Theorem: Every non-empty set S of non-negative integers contains a least element.
Proof: Let $W=\{0,1,2,3,4,5, \ldots\}$ and $S$ be a non-empty subset of $W$. Let us assume that $S$ has no least member. Hence if some $a$ belongs to $S$, $a\leq b$, for some $b$, belongs to $S$, then there exist an $M$ in $S$, such that $M\leq a$. (I.e I can always find an $M$ in $S$ for every $a$ in $S$ such that $a\leq b$ and $M \leq a$ for some $b \in S$).
So we have $M_n$ for every $a_n \in S$ such that $a_n \leq b$ some $b \in S$.($M_1$ for $a_1 \leq b$, $M_2$ for $a_2 \leq b \ldots$ So on till some $M_n$) With the sequence of $M_n$'s such that satisfying below statement : $M_1 < M_2 < \ldots < M_n$. Above sequence will have lower bound of $0$, that is the least value of $\{M_n\}$ sequence as the $S$ is subset of $W$. Thus there will an $M$ in $S$ such that it will be minimum of all $\{M_n\}$.

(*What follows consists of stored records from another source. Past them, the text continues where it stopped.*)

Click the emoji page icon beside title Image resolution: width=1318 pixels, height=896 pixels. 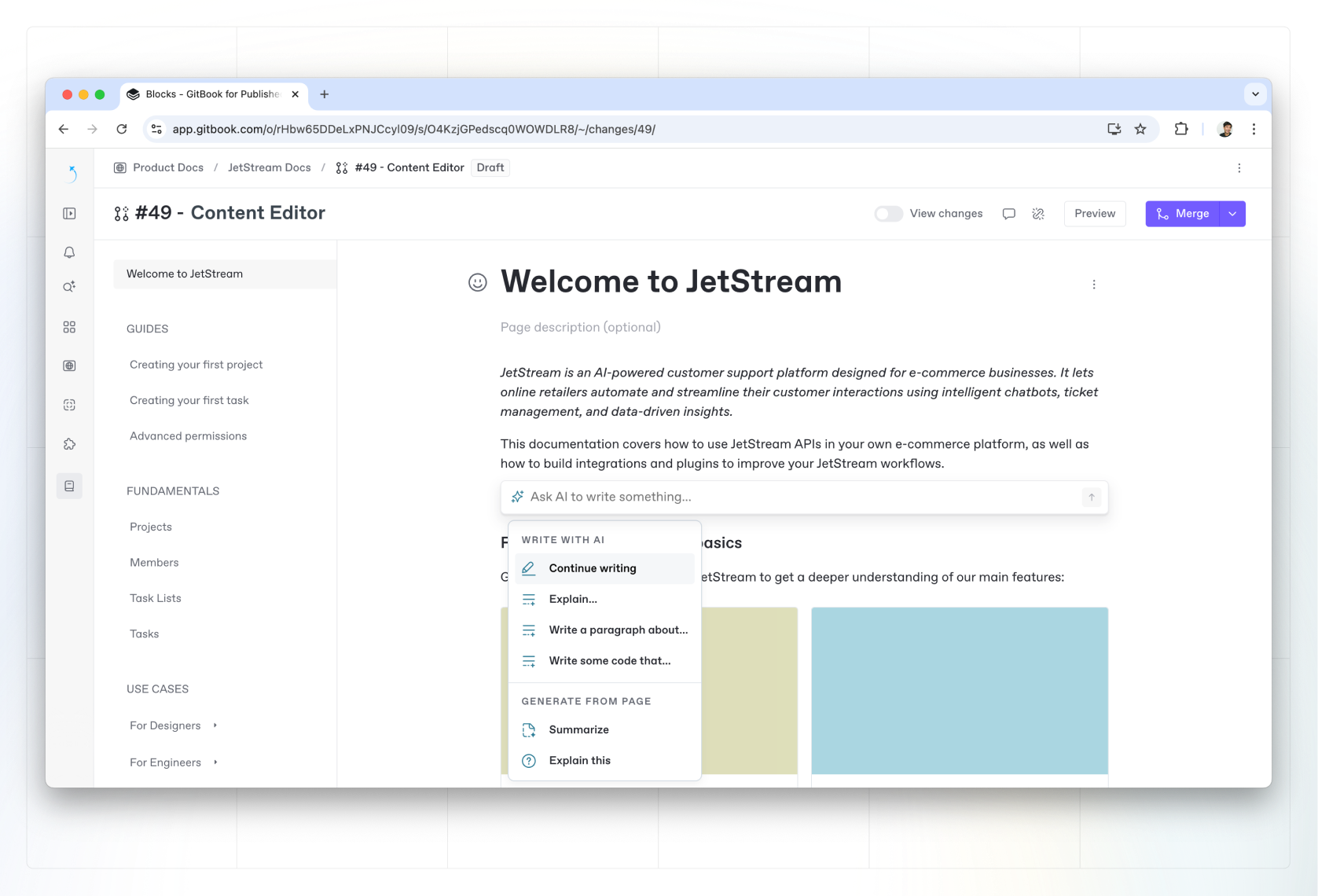(477, 282)
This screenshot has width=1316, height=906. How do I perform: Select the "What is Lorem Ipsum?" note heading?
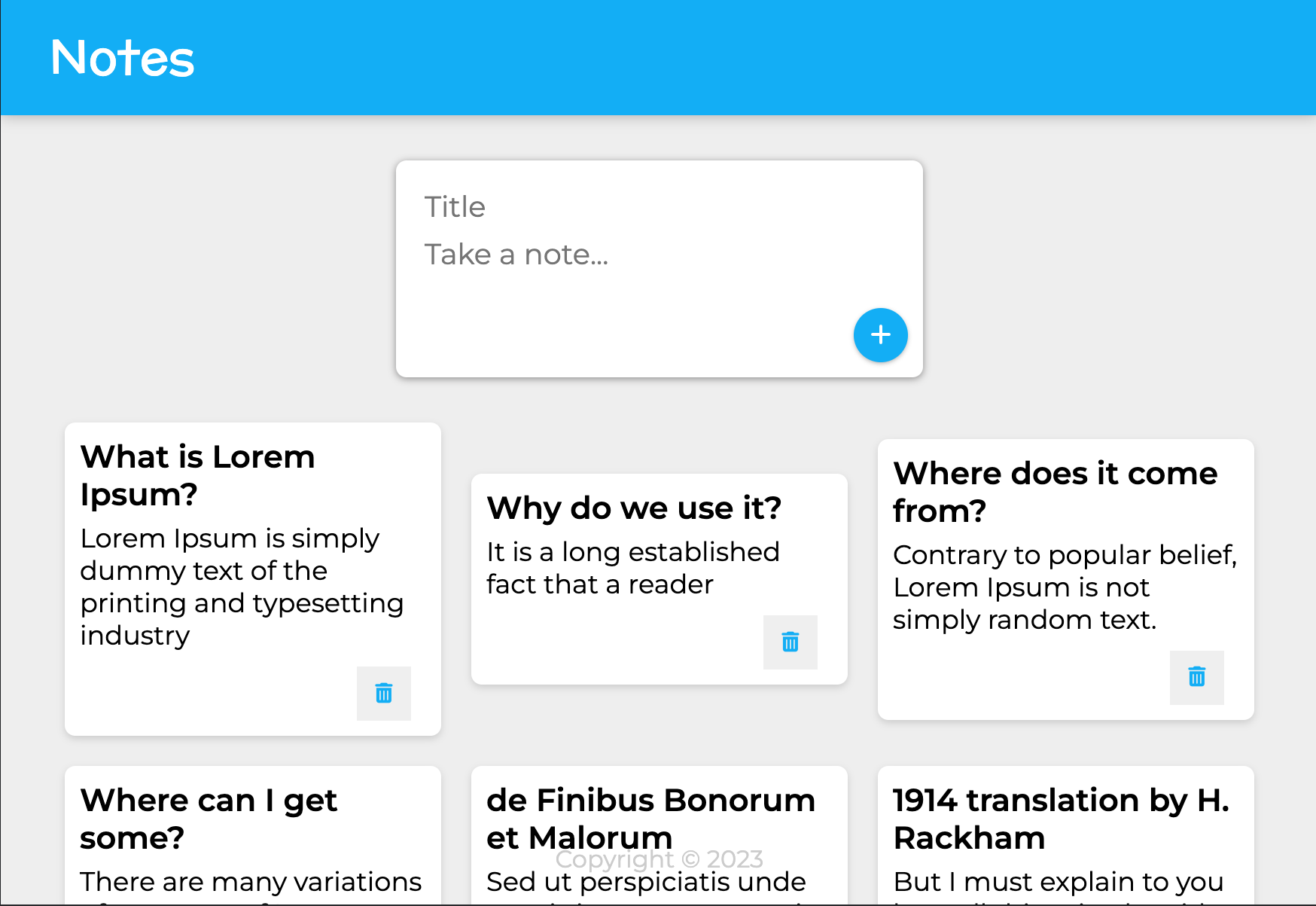point(197,475)
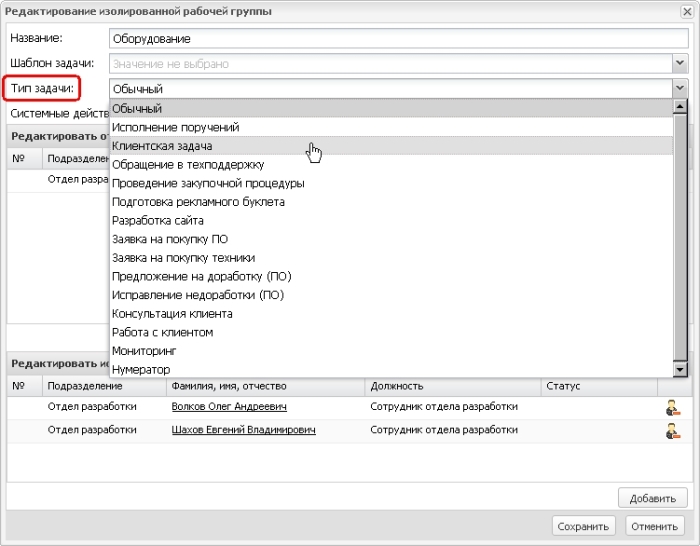This screenshot has width=700, height=546.
Task: Select Клиентская задача from list
Action: pos(162,146)
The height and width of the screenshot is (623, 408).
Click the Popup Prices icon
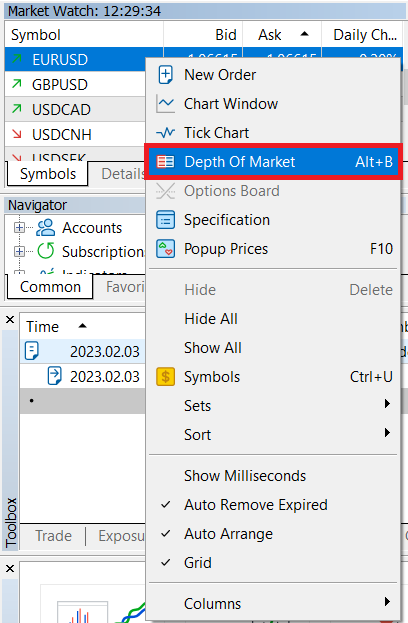pyautogui.click(x=165, y=249)
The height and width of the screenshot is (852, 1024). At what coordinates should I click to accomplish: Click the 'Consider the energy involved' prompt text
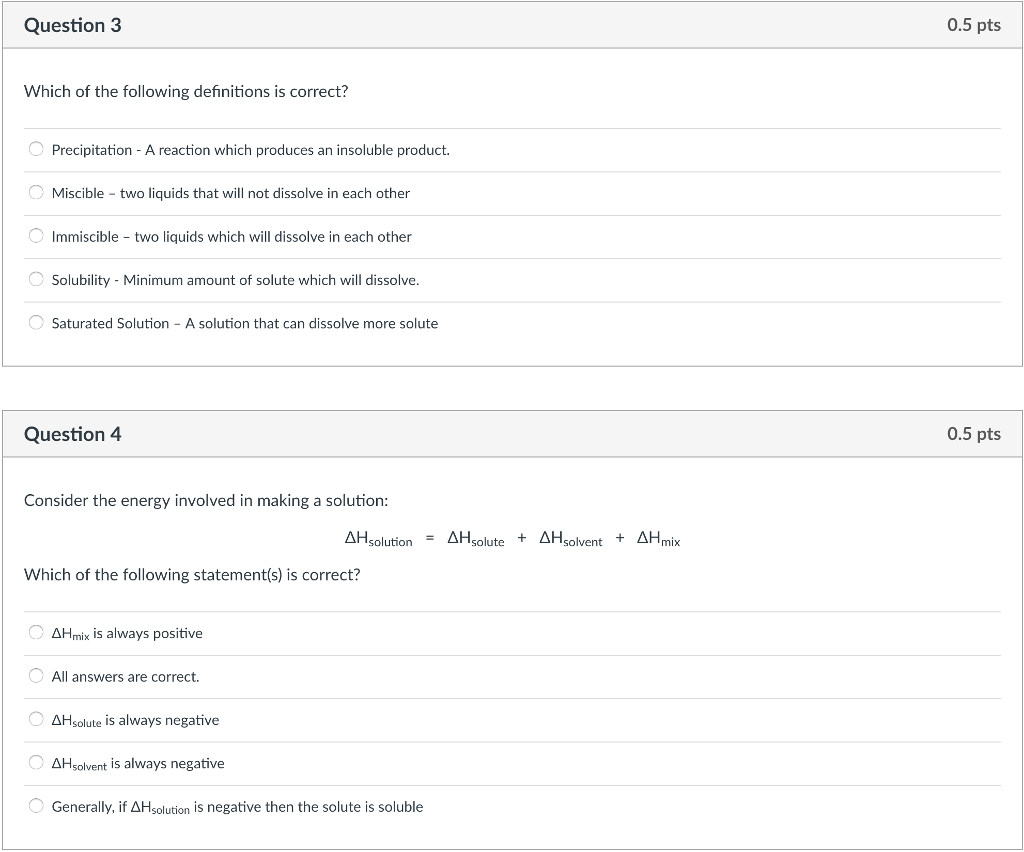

Hence our assumption was wrong that $S$ have no least element, as we have a bound on $M$ in $S$ such that it belongs to $W$ and $S$ both.
Please help me to pinpoint where I am wrong and what step will rectify the error.
It looks that your proof is a bit unclear, but actually if you clear it up I think there's no actual error as such in the proof or idea. If I understood you right.
Basically you note that you can since $S$ is non empty it has an element $b$ and the set $S_b = \{x\in S| x\le b\}$ is both non-empty and finite and therefore has a minimal element. That element is also the minimum of $S$.
But what you're missing is pointing out that $S_b$ has these properties, especially finiteness. You just point out "and so on" until $M_n$...
Also it's a bit overelaborate as you actually doesn't need $M_n$ to work it. You just need the finite sequence $a_n \in S_b$. Also calling the set of natural numbers $W$ instead of $\mathbb N$ makes the proof just a bit less straight forward to read.
Also the use of reductio ad absurdum is formally correct, but redundant as the assumption of no least argument arrives at the contradiction that it in fact has, but you never actually used the assumption and you would arrive at that fact nevertheless and having a direct proof.